FIG. 1 is a block diagram showing the concept of an embodiment of the present invention, FIG. 2 is a block diagram showing a specific example of the connection device in FIG. FIG. 4 is a block diagram showing a conventional example of an inter-processor communication system. Explanation of symbols 20.21.22...Processor, 23...Transmission line, 24...Inter-processor connection device, 25...Channel interface, (26-1) to (26-12)...
・Subchannel, 27...Task agent Patent attorney Akio Namiki Agent Patent attorney Kiyoka Matsuzaki) Part 3

Claims (1)

[Claims] 1) In an information processing system in which a plurality of processors are interconnected by a transmission path, an inter-processor connection device is installed between each of the processors and the transmission path, and the inter-processor connection device is a subchannel table for storing a communication destination processor address, a communication destination subchannel address, and the path setting state for setting a communication path corresponding to a subchannel, which is a unit of channel that controls input/output operations of the processor. , an I/O interface control unit, a device control unit, a transfer control unit, a data link control unit, and a data buffer;
When transmitting data from a certain task in A to a certain task in the receiving processor #B via the transmission path, the inter-processor connection device belonging to the sending processor #A When a WRITE command is received from a channel (hereinafter referred to as a sending channel) via an I/O interface control unit, the device control unit calculates and prepares an address #i to be set in the subchannel table.
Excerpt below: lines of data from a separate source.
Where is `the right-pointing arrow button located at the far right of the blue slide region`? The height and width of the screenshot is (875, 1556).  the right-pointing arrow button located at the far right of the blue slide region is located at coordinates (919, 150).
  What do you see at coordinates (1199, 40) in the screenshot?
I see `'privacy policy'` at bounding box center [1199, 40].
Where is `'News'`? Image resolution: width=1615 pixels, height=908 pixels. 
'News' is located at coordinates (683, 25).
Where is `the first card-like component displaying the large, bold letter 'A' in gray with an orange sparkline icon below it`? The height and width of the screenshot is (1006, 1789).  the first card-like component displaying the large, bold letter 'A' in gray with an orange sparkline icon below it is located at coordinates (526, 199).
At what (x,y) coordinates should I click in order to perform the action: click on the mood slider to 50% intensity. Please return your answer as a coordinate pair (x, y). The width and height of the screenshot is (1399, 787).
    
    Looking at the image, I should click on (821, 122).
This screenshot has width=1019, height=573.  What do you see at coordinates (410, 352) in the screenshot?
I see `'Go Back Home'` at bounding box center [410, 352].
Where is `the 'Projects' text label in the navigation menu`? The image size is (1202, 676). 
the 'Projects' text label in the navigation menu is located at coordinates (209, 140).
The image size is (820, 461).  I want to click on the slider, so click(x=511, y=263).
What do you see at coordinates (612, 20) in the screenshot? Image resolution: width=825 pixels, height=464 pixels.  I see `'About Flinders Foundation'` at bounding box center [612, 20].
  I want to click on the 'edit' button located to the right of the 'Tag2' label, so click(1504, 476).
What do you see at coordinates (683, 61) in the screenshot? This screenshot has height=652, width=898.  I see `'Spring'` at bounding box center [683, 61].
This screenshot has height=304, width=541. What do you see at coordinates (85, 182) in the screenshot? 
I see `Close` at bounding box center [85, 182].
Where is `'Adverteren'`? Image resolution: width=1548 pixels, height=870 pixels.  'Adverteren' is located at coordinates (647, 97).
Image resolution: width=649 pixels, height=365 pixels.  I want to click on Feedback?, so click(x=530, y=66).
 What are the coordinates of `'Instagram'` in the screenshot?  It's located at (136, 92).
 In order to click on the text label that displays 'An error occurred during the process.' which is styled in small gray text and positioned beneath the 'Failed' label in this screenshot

If the transfer mode is not the fixed destination mode, then the communication destination processor address #B sent from the sending channel and the subchannel address #j arbitrarily selected and sent as the other party.
is set as the address #i of the subchannel table, and after that, a WRITE request is notified to the data link control unit.The data link control unit refers to the address #i of the subchannel table and writes the communication destination. Assembles a transmission request frame including processor address #B and subchannel address #j and transmits it to receiving processor #B via the transmission path, and the inter-processor connection device belonging to receiving processor #B: After the data link control unit receives the transmission request frame and buffers it in the data buffer, when the device control unit learns the subchannel address #j specified in the frame, the device control unit Refer to the table, confirm that the path setting status information of address #j in the table is displayed as READ and data reception is possible, and set the communication destination processor address #A and subchannel address #i to the address in the subchannel table. #j to instruct the data link control unit to send a synchronization report frame as a data transmission request notification to the other processor #A, and the data link control unit requests data necessary for frame configuration from the transfer control unit. Then, a frame including the synchronization indication M is assembled and sent to the transmitting processor via the transmission path. In the transmitting processor-to-processor connection device that receives the synchronization frame, the data link control unit buffers the frame in a data buffer. After ringing, a synchronization report is sent to the device control unit, and the device control unit reports to its own processor #A via the I/O interface control unit that there has been a synchronization report using a synchronization frame, and thereafter transmits The transfer of WRITE data is started from the task of the side processor #A to the task of the receiving side processor #B, and after the transfer is completed, the subchannel table is cleared and the communication path is disconnected every time the data transfer is completed. An inter-processor communication method characterized by making it possible.